Several Dayton-area bars are jockeying to be the first to serve the draught versions of Yuengling Lager, Light Lager and Black & Tan and are planning to open early on Monday — by 6 a.m. in some cases — to be the first to slake the thirst of Yuengling enthusiasts.

The beers’ popularity already has pushed back the introduction of Yuengling (pronounced “Ying-Ling”) in bottles and cans to Dayton and Cincinnati markets by two weeks to Nov. 14, according to brewery officials and the brewery’s local distributor, Heidelberg Distributing Co.

The beer was introduced into the Cleveland and Columbus markets in early October, and the beer sold so well there that the brewery couldn’t keep up with demand while also gearing up for a planned Oct. 31 roll-out in southwest Ohio and Toledo. Brewery officials decided early last week to postpone the roll-out of cans and bottles until Nov. 14, while still planning to introduce the beer in draught form in local bars on Monday.
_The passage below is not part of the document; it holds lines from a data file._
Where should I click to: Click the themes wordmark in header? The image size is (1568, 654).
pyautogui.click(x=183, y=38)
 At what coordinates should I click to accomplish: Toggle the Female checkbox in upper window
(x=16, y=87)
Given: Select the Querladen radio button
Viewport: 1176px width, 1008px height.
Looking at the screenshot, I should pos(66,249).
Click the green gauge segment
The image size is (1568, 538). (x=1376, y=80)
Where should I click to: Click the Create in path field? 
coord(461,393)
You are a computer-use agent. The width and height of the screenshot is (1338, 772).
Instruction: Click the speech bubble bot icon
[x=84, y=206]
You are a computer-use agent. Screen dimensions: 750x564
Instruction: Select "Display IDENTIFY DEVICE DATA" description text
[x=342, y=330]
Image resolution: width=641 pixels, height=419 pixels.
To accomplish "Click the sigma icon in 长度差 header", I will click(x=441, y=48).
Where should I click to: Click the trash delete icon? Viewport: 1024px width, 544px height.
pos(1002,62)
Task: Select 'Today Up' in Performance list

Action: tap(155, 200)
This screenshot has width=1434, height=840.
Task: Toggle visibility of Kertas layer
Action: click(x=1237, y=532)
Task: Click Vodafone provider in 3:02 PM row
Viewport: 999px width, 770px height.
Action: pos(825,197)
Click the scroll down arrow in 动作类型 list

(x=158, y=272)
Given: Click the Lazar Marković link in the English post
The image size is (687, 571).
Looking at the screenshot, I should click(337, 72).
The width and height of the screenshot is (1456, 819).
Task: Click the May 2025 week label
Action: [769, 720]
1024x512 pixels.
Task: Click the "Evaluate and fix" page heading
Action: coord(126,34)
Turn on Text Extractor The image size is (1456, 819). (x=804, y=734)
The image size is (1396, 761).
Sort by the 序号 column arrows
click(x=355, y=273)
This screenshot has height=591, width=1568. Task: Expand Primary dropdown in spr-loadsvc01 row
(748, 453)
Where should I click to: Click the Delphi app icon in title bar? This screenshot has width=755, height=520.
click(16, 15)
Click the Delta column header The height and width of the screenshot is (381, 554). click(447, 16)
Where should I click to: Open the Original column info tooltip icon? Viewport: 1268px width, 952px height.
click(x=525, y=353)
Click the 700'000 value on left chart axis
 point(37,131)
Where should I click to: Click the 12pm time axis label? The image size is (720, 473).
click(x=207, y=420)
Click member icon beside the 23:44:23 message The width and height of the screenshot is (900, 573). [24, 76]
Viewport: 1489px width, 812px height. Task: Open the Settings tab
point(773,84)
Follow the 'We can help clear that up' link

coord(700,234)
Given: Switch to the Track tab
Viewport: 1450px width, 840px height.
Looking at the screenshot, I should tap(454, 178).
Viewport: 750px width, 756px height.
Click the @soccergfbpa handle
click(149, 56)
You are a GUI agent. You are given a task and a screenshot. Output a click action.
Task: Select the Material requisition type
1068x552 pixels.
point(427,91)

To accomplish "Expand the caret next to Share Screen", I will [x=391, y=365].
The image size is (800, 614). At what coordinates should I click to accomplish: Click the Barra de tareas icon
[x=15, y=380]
“We put in a pretty aggressive plan in northern Ohio, but the customer response was so overwhelming — in some cases triple what we expected — that it really backed us up,” said Pat Noone, business development manager for the privately held brewery.

Mif Frank, co-owner of Arrow Wine & Spirits’ Far Hills Avenue store, said Yuengling “is the most highly anticipated beer to arrive in this area — ever.”

Frank said the delayed rollout of cans and bottles forced him to cancel the Kettering Arrow store’s plans to open an hour early and host an all-day, drop-in beer tasting this Monday, but will likely reschedule the special event to Nov. 14.

He expects a crowd. “We’ve gotten calls almost daily asking about this beer for the last five years,” Frank said. Now that word has spread that the brand is on its way to southwest Ohio, “we get calls at least five times a day.”

Why the fuss?

Harry Schuhmacher — San Antonio-based beer industry analyst and publisher of Beer Business Daily, a daily newsletter covering the commercial beer industry — said Yuengling “is the fastest-growing beer company in the country” despite the fact that its beer is distributed in only 14 states. Its growth has been based more on its success in capturing market share in existing markets rather than rapid expansion into new states, Schuhmacher said.

Yuengling has carved out a niche in the market because its beers are a bit darker in color and more full-bodied in flavor than other domestic premium beers such as Budweiser, Miller and Coors, but is priced the same as those heavily advertised national brands, Schuhmacher said.

“It’s a great bridge beer between those domestic premium beers and craft beers” that are fuller-bodied and stronger in flavor, he said.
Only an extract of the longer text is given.